__Goal of the exercise__.
Copy out the entries word for word, beginning at the line containing "Given: Expand the" and ending at the line containing "Looking at the screenshot, I should point(797,188).".

__Entries shown__.
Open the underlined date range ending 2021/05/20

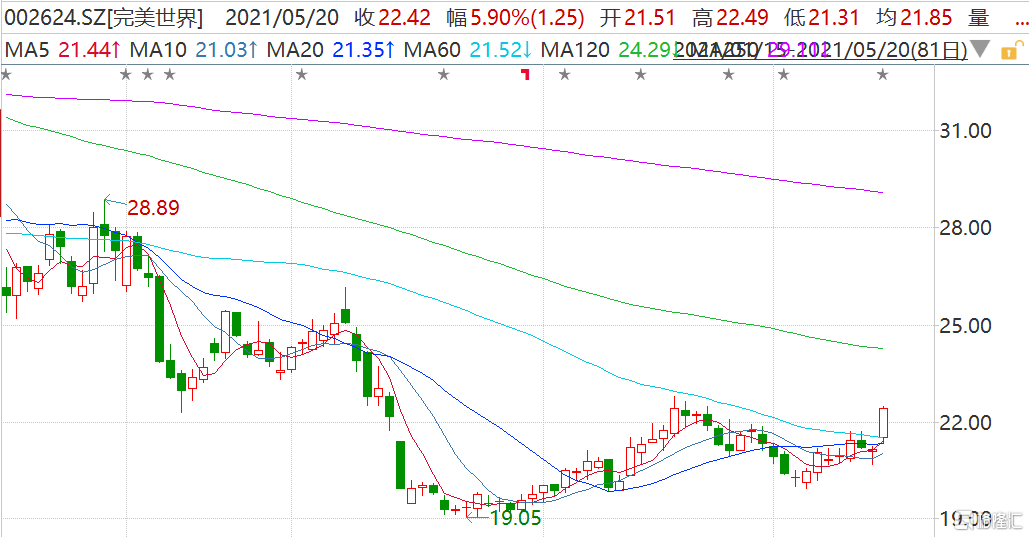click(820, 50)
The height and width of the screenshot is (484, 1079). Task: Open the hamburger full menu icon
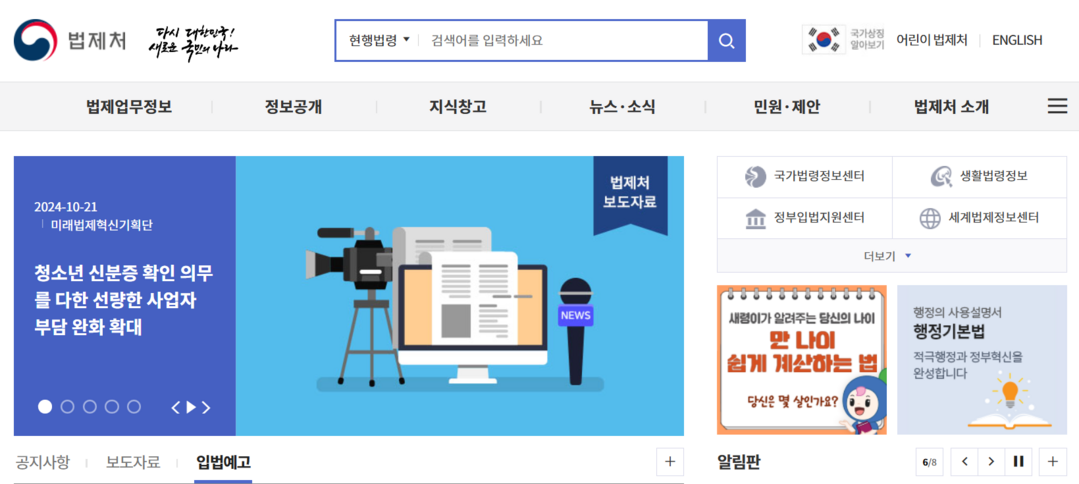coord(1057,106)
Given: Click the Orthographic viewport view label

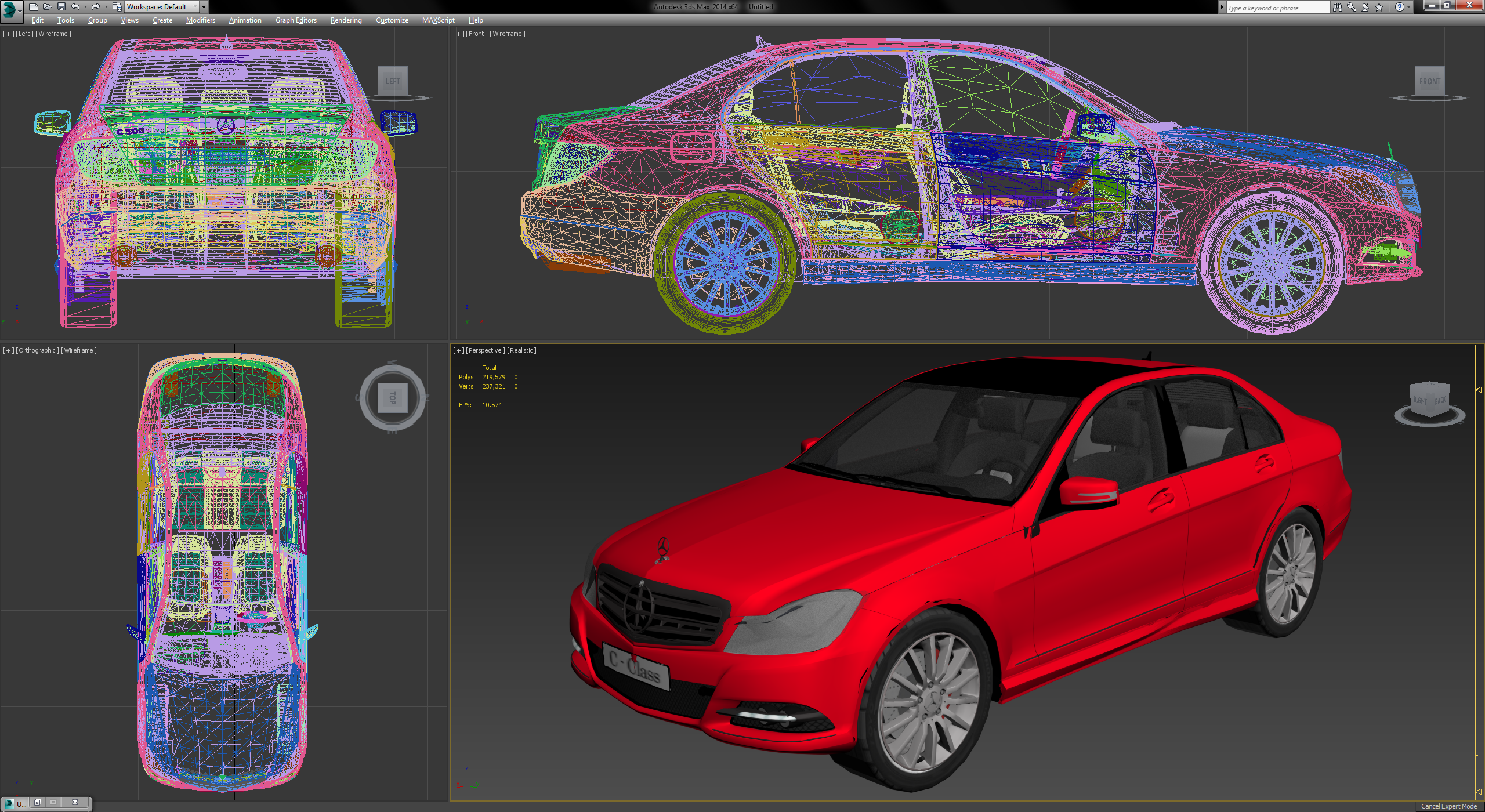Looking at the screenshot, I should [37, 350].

--

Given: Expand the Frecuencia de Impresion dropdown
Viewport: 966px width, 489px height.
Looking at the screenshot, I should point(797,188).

__Solution to this exercise__.
Given: Expand the Frecuencia de Impresion dropdown
Viewport: 966px width, 489px height.
Looking at the screenshot, I should point(797,188).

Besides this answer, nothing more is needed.